# Estimated prices of logged trees?



## hickslawns (Aug 2, 2008)

I am new here and new to having any trees logged. I am looking at a property with 4 acres of woods. The woods is very thick and I want to have some of the trees logged out to help the long term health of the woods and return some of my investment into the property. Am I out of line in my thinking? Would logging out some of it help the health? Also, what can I expect for trees ($$$) in NW Ohio? A friend had this done 10-15 years ago and got $500-600 a tree. He said they had to be 20" diameter or bigger and no limbs the bottom 8 feet. Am I on track? Who would I contact to have them removed? What heading in the yellow pages to even look for? Thanks, Phil


----------



## hammerlogging (Aug 2, 2008)

What you need to do is take your time. Yes, your theories are likely correct. The land can only hold so much wood per acre so if you grow fewer bigger trees then your timber value will be higher than that of a less healthy "dog hair" stand. Sounds like on this harvest, residual timber protection (no scarring butt logs as stems are dragged out) is a priority. Next harvest you must consider regeneration but this one is to enhance the residual timber so regen is not an issue-- if it were you would need to get openmings where sunlight could hit the ground to regen your timber species. Anyhow, for a tract this small, your looking for a horse logger, tractor logger, something small and low operating cost, appropriate for these very short skids. Are there Amish around there? They seem to be in the logging/milling department more these days. Anyhow, search draft horses logging Ohio, for example. Ask your neighbors, ask some farmers. In the country, hell, sometimes it seems just about everyone, or at least their cousin, has done some logging. You want 1. directional felling, and 2. harvest planning, low impact, minimal residaul site and stand impact. You want a contract, including these quality control sttipluations.

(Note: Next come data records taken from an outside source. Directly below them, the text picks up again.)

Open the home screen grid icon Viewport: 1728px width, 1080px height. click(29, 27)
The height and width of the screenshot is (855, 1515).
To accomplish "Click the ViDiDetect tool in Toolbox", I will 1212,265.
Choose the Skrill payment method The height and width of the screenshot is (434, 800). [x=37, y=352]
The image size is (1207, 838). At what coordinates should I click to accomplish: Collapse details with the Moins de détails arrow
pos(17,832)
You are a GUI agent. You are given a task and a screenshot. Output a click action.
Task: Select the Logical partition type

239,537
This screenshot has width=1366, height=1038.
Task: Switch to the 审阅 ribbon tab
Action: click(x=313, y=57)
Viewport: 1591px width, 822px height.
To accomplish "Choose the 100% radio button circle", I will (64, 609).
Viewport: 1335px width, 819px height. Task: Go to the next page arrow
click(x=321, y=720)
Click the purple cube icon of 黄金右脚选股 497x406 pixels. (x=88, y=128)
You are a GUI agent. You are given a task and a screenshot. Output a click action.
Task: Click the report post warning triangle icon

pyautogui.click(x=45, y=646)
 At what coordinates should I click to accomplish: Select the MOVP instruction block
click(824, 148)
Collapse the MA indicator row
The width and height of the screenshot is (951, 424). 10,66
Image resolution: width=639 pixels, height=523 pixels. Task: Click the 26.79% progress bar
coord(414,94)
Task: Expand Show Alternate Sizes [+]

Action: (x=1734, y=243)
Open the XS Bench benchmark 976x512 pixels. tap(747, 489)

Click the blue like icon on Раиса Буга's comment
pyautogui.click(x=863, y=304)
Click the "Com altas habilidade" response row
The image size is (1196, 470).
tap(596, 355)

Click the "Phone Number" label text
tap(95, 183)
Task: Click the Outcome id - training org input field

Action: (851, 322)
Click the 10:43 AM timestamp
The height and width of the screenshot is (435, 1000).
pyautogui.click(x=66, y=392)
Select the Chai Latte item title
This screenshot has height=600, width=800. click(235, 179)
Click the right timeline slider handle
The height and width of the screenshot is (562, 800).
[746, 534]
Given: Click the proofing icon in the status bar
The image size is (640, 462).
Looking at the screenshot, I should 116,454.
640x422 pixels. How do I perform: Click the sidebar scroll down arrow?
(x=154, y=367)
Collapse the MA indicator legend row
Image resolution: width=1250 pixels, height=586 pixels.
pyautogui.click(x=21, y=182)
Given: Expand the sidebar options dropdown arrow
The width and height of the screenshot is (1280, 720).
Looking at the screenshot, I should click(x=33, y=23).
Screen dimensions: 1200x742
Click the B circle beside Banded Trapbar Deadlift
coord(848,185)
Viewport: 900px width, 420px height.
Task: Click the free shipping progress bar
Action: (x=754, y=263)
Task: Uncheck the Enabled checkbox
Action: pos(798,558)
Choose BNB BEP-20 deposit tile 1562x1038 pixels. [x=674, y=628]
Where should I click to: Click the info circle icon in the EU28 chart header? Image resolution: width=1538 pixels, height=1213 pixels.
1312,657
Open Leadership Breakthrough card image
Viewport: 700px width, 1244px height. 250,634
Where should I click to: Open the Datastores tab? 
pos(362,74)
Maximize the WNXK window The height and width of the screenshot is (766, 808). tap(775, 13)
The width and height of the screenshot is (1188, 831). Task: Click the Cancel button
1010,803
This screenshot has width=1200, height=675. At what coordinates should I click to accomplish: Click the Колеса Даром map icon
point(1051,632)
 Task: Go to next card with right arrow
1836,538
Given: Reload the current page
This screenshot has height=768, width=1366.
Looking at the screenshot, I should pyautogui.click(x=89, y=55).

As for the value of your timber, specties, diameter, etc. changes the value dramatically. you will have to discuss this with the folks you talk to in your area. Values are down right now for the most part, esp. red oak. cherry sounds like its still good, there's a big difference. remeber, if you're concerned about getting taken addvantage of, hire a "consulting forester" (insulting forester) but they may take all your money anyhow. You could always as a Dept. of Forestry person for a quick site visit. Before you hire a logger though, look at jobs they've done, and talk to the landowners they've served. Horses does not = low impact!!! Its the operator,anf the care they put in to it. Move slowly on this one. Your forest mgmt. intentions sound good, just take it easy.


----------



## RAS323 (Aug 2, 2008)

hickslawns said:


> I am new here and new to having any trees logged. I am looking at a property with 4 acres of woods. The woods is very thick and I want to have some of the trees logged out to help the long term health of the woods and return some of my investment into the property. Am I out of line in my thinking? Would logging out some of it help the health? Also, what can I expect for trees ($$$) in NW Ohio? A friend had this done 10-15 years ago and got $500-600 a tree. He said they had to be 20" diameter or bigger and no limbs the bottom 8 feet. Am I on track? Who would I contact to have them removed? What heading in the yellow pages to even look for? Thanks, Phil



Just my $0.02, but expecting $500 or $ 600/tree is really, really optimistic. I was given a quote for my 19 acres (252 stems) $17000, in 2006. If you have really good trees it's possible to get more. Logging is all about volume, then grade. In my area most logging companies have a minimum acreage they'll cut (unless you have really good trees) and I think it's 15 acres. Thinning your stand will definitely help it's health.


----------



## Ohiowoodguy (Aug 2, 2008)

DO NOT do anything until you hire an independant consulting forrester, or someone from the state!!! I've heard and seen WAY too many horror stories concerning local loggers to trust any of them without ALOT of research (asking you neighbors is a start, but not enough). 
Make sure that ONLY the trees you designate are taken, are felled with minimal collateral damage, a strict timeline is enforced, grade lumber and veneer lumber and blocking are designated (along with price), the condition of the tract at finish is specified (levelling ruts, etc.) All this in writing in your contract, of course.opcorn:


----------



## Gologit (Aug 2, 2008)

Ohiowoodguy said:


> DO NOT do anything until you hire an independant consulting forrester, or someone from the state!!! I've heard and seen WAY too many horror stories concerning local loggers to trust any of them without ALOT of research (asking you neighbors is a start, but not enough).
> Make sure that ONLY the trees you designate are taken, are felled with minimal collateral damage, a strict timeline is enforced, grade lumber and veneer lumber and blocking are designated (along with price), the condition of the tract at finish is specified (levelling ruts, etc.) All this in writing in your contract, of course.opcorn:



That's good advice. You're learning. It's about time.


----------



## chevytaHOE5674 (Aug 3, 2008)

Please do not hire some random "logger" to come in and take all the high value best trees. Many loggers love to be hired without a forester as they can just take all the high $$$ trees and leave the junk and many customers don't know the difference.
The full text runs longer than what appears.